Jakarta.Panjinasionalnews.com.Besaran gaji serta tunjangan yang diterima para direktur Pertamina telah diatur dalam Peraturan Menteri BUMN Nomor PER-13/MBU/09/2021 tentang Pedoman Penetapan Penghasilan Direksi, Dewan Komisaris, dan Dewan Pengawas BUMN.Selain gaji pokok, para direksi juga menikmati berbagai tunjangan dan fasilitas, di antaranya: Tunjangan Hari Raya (THR): Maksimal satu kali honorarium bulanan per tahun. Tunjangan Perumahan: Sebesar 85 persen dari tunjangan perumahan Direktur Utama. Asuransi Purna Jabatan: Premi ditanggung perusahaan hingga 25 persen dari gaji tahunan. Fasilitas Kendaraan Dinas dan Asuransi Kesehatan: Dalam bentuk pertanggungan atau penggantian biaya pengobatan. Bantuan Hukum: Jika diperlukan dalam kapasitas jabatan. Selain itu, direksi juga berhak menerima tantiem atau insentif kinerja yang diberikan sebagai penghargaan atas pencapaian laba dan target perusahaan.(Dilansir dari berbagai Sumber Kompas.com/CNN Indonesia/Tempo.co).

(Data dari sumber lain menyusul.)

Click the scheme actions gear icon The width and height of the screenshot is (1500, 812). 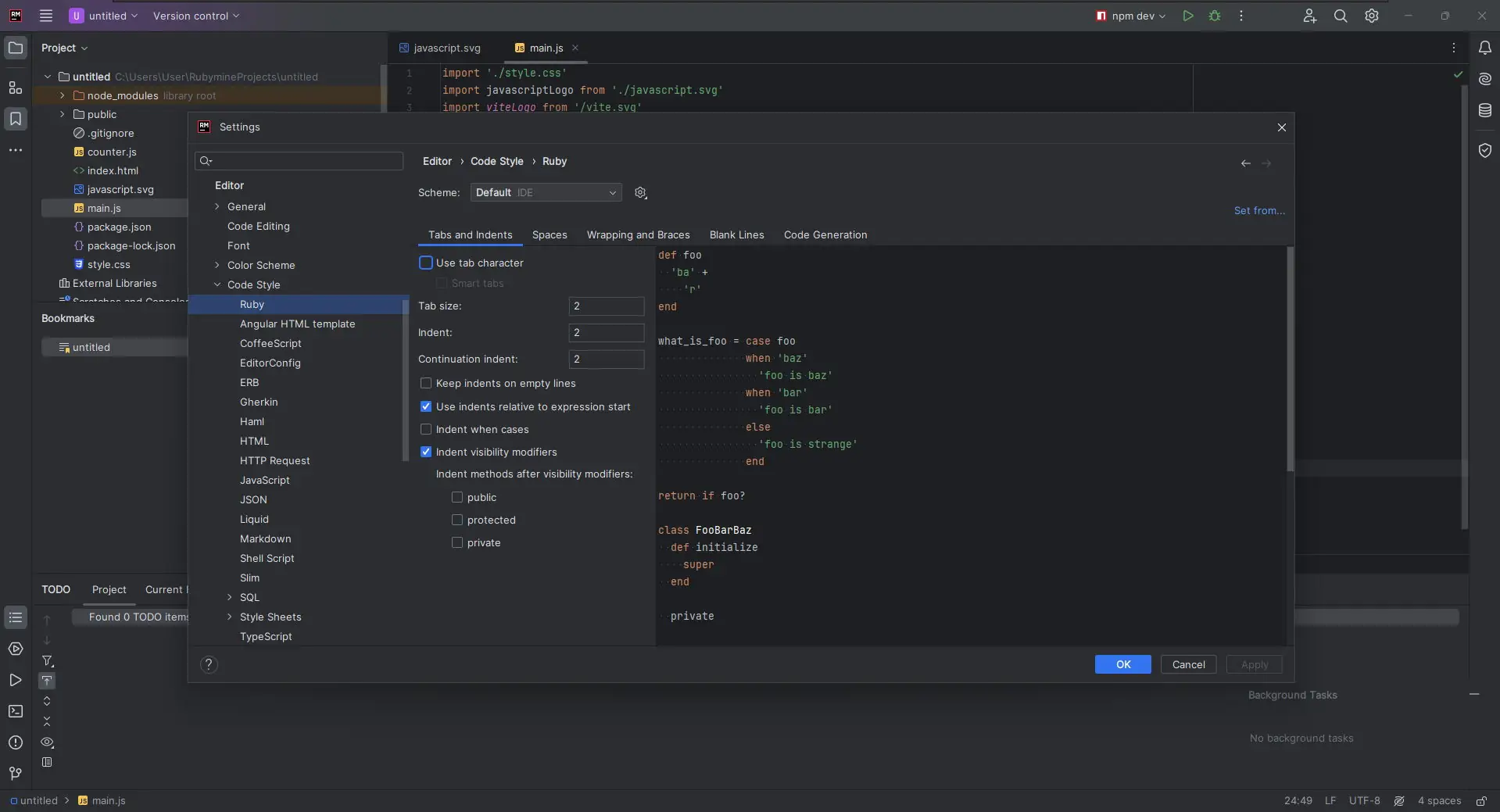pos(641,193)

Berdasarkan Laporan Keuangan 2023 PT Pertamina Patra Niaga, kompensasi yang diberikan kepada manajemen kunci, yakni dewan direksi dan komisaris, mencapai US$19,1 juta dollar AS. Jumlah ini setara Rp312 miliar (asumsi kurs Rp16.370 per dolar AS).Pada 2023, Pertamina Patra Niaga memiliki tujuh anggota dewan komisaris dan tujuh anggota dewan direksi.Dengan jumlah tujuh anggota Dewan Komisaris dan tujuh anggota Dewan Direksi, maka jika dibagi rata, setiap individu diperkirakan menerima kompensasi sekitar 1,36 juta dollar AS atau sekitar Rp 21,8 miliar per tahun (asumsi kurs Rp 16.000 per dollar AS). Jika angka tersebut dibagi dalam 12 bulan, maka estimasi gaji Direktur Utama Pertamina Patra Niaga per bulan mencapai Rp 1,81 miliar. Angka ini menjadikan posisi Direktur Utama di anak usaha Pertamina sebagai salah satu jabatan dengan penghasilan tertinggi di sektor BUMN.Kasus korupsi di tubuh Pertamina ini terungkap berkat kerja keras Kejagung.Kejagung menyebut total kerugian kuasa negara dalam perkara korupsi ini mencapai Rp193,7 triliun. Rinciannya yakni kerugian ekspor minyak mentah dalam negeri sekitar Rp 35 triliun, kemudian kerugian impor minyak mentah melalui DMUT/Broker sekitar Rp2,7 triliun.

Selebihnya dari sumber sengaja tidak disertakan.